Start of Provided material
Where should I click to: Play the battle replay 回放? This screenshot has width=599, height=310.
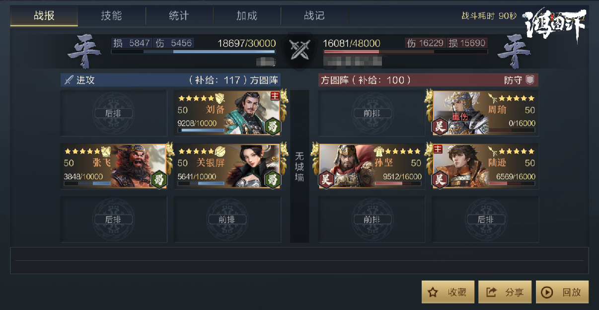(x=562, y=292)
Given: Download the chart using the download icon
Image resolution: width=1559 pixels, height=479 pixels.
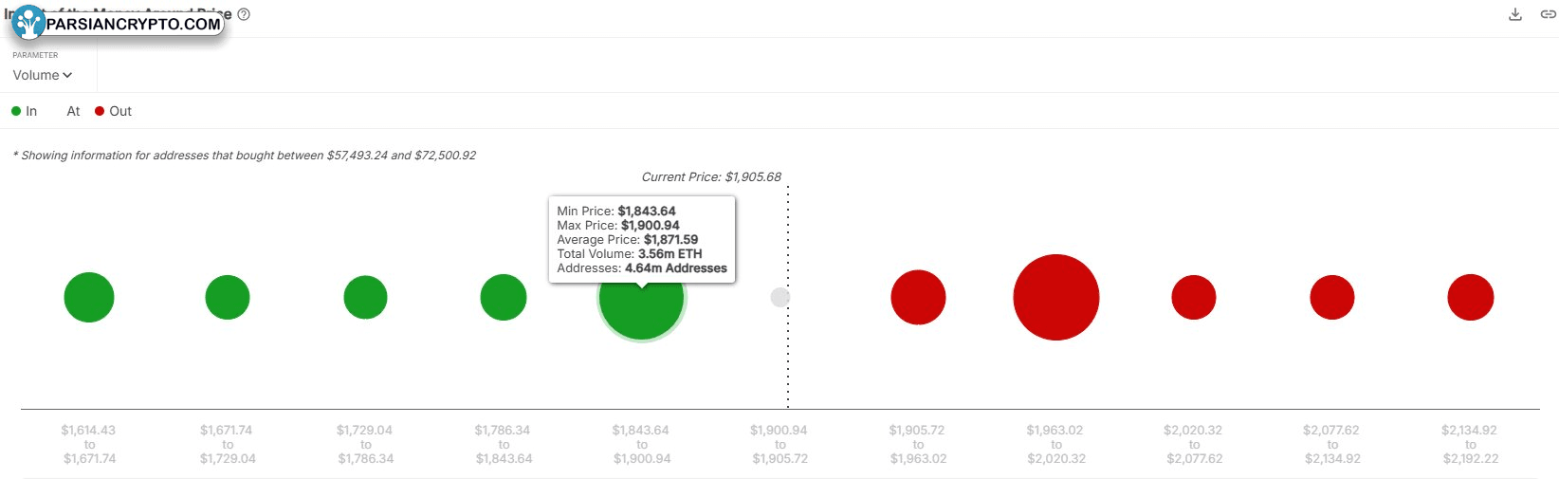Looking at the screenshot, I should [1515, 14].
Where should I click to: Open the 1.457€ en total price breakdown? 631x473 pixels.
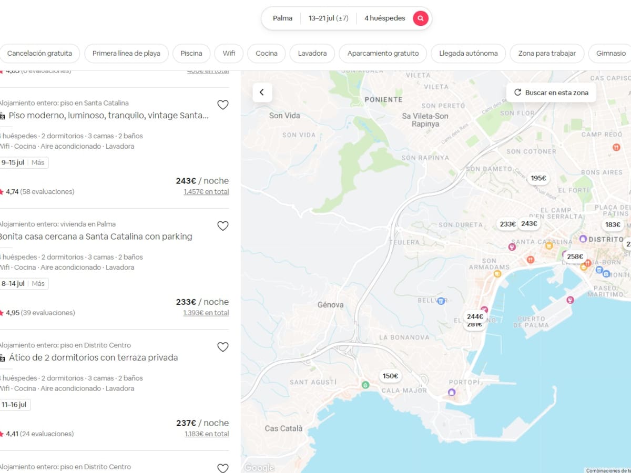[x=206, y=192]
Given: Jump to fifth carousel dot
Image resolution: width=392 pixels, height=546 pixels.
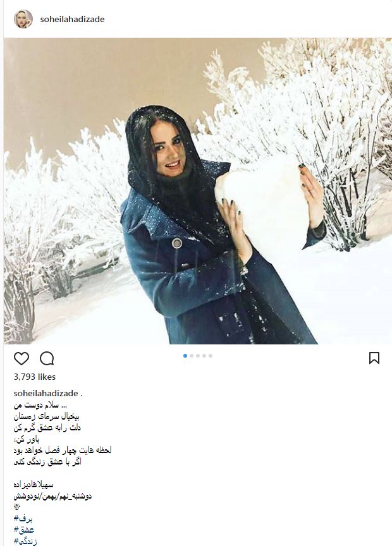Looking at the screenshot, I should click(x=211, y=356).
End of Provided material
Start of Provided material
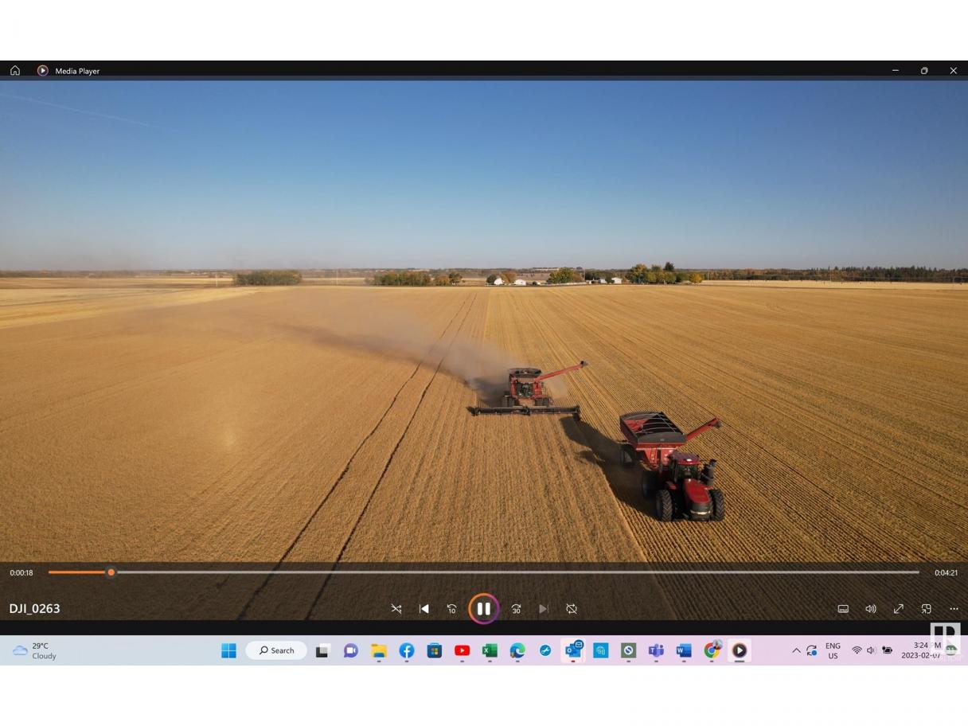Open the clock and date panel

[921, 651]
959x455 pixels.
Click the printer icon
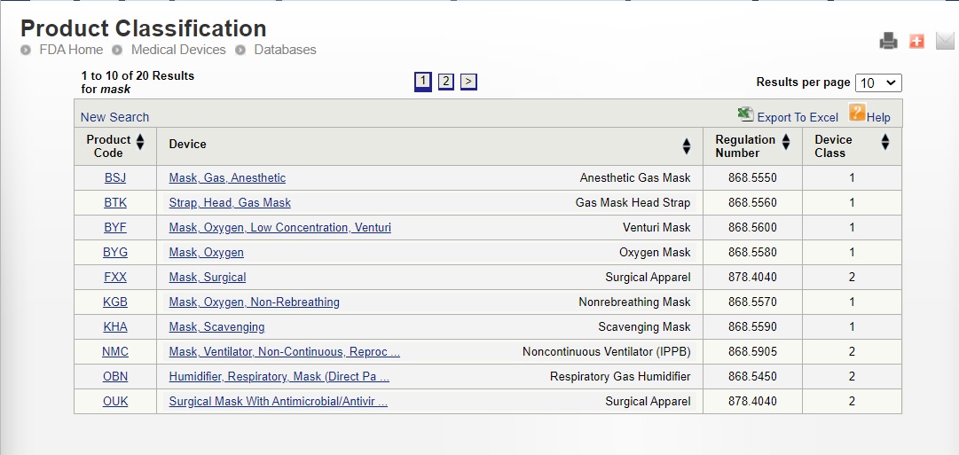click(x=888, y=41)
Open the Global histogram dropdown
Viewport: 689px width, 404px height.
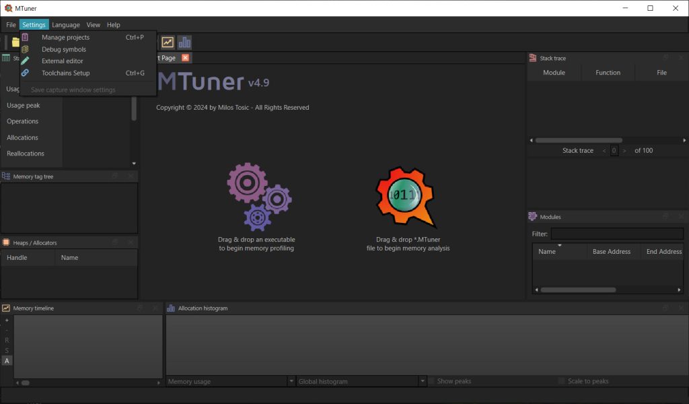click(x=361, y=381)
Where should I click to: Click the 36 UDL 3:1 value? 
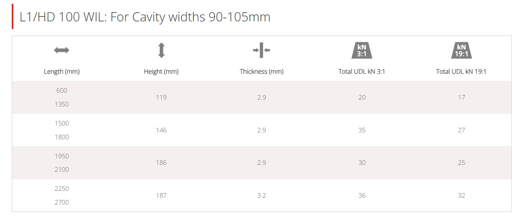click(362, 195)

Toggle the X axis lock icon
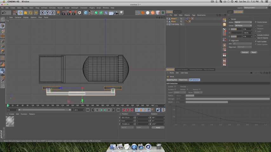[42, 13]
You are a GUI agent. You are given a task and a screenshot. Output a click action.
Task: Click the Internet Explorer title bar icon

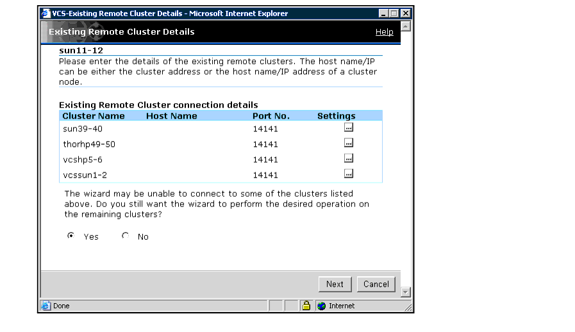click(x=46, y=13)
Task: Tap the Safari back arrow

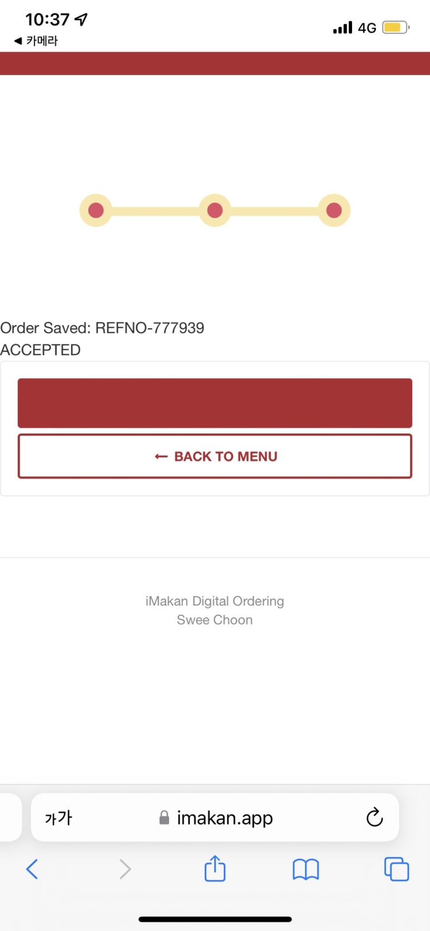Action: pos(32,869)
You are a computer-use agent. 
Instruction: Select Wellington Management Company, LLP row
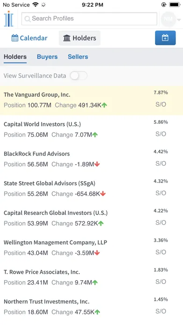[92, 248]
End of Provided material
Start of Provided material
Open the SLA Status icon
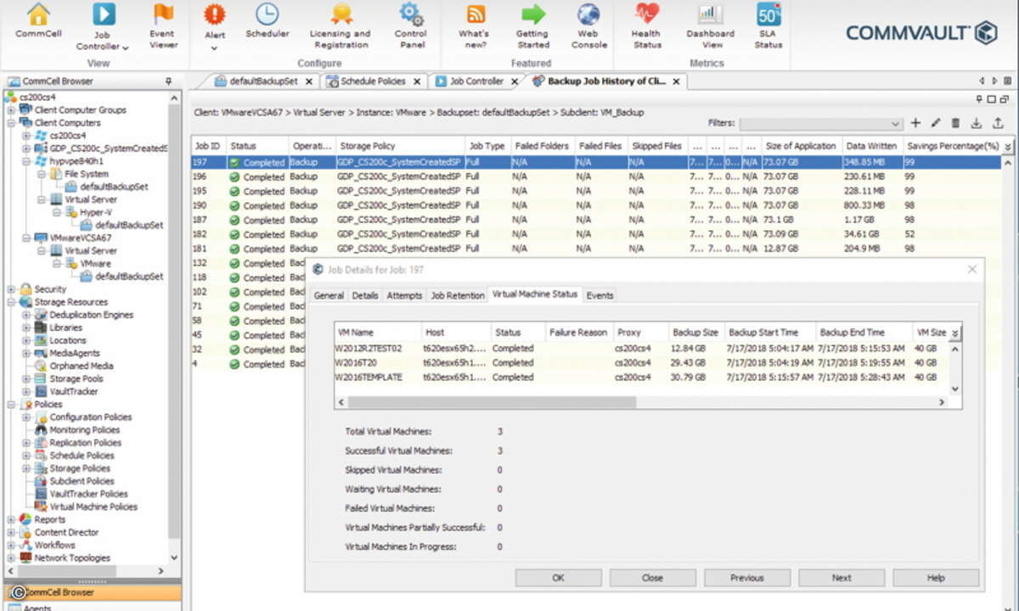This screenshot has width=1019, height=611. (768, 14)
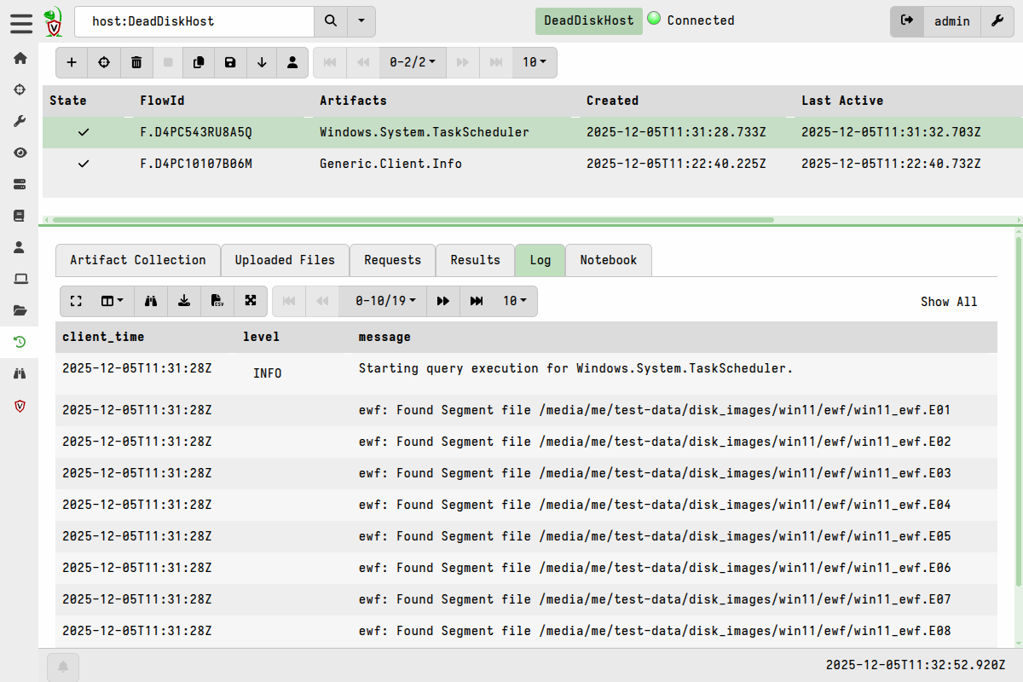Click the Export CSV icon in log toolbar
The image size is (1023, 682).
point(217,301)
End of Provided material
Find the line with "Open the Global histogram dropdown" and the line with "You are a computer-use agent." in the records above. Copy both and all lines between them exactly, without pictures.

Open the Global histogram dropdown
Viewport: 689px width, 404px height.
click(x=361, y=381)
Where should I click to: Click the 36 UDL 3:1 value? 
click(362, 195)

Toggle the X axis lock icon
[42, 13]
You are a GUI agent. You are given a task and a screenshot. Output a click action.
Task: Click the Internet Explorer title bar icon

click(x=46, y=13)
Task: Tap the Safari back arrow

Action: pos(32,869)
You are a computer-use agent. 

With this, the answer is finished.